▶ **EXERCISE GOAL**:
The required lines are those that contain "screenshot"; pull them out of the data and copy them.
DATA FOR REVIEW START
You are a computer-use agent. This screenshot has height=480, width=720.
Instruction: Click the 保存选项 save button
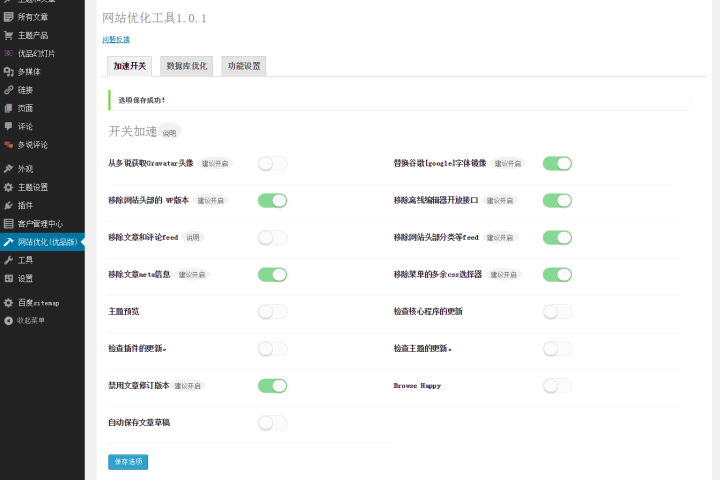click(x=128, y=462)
DATA FOR REVIEW END
DATA FOR REVIEW START
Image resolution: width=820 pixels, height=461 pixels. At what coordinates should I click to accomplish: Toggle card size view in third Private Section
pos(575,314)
DATA FOR REVIEW END
DATA FOR REVIEW START
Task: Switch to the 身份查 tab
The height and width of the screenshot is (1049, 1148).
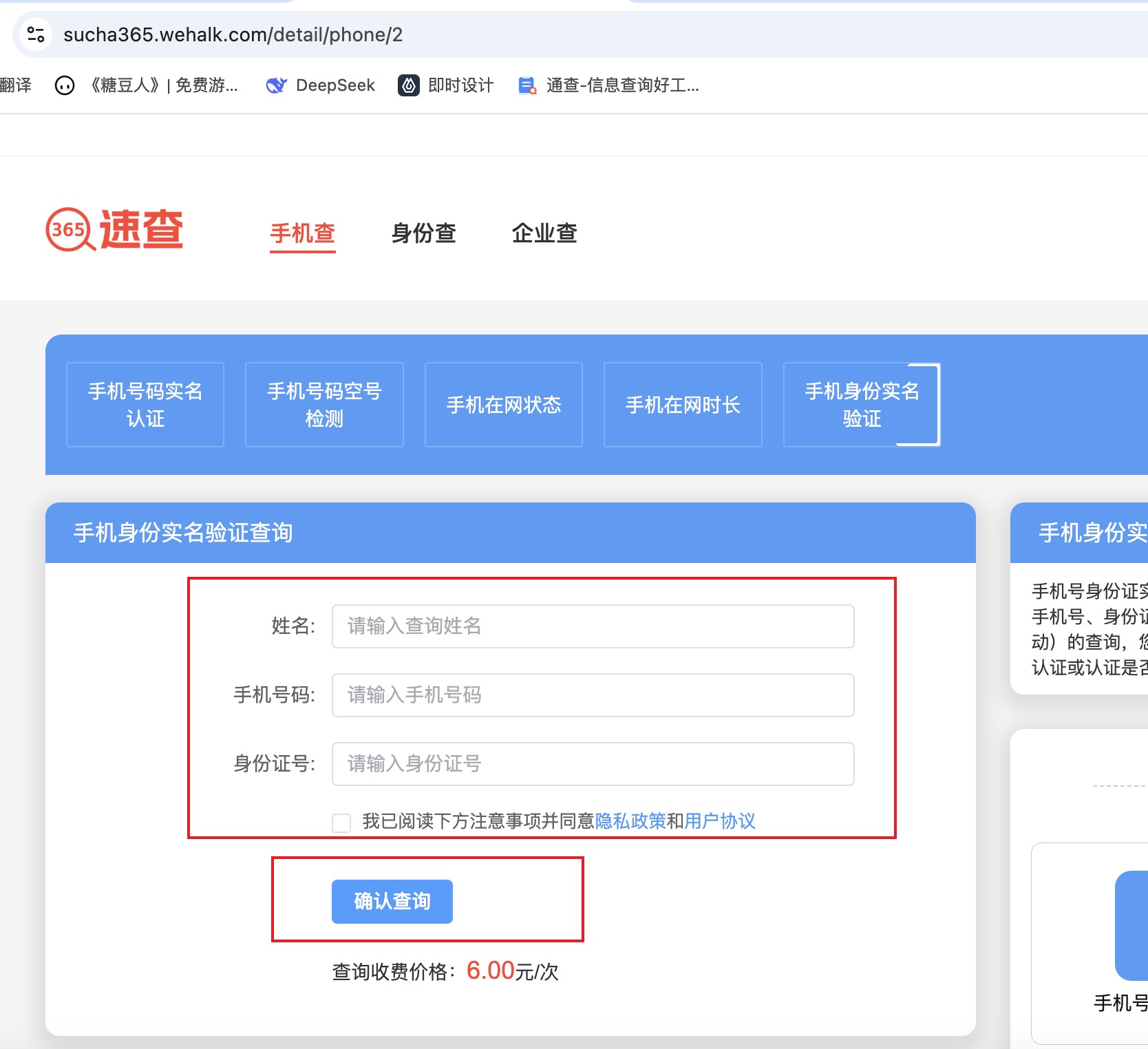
DATA FOR REVIEW END
▶ **EXERCISE SOLUTION**:
You are a computer-use agent. This screenshot has height=480, width=720.
The height and width of the screenshot is (1049, 1148).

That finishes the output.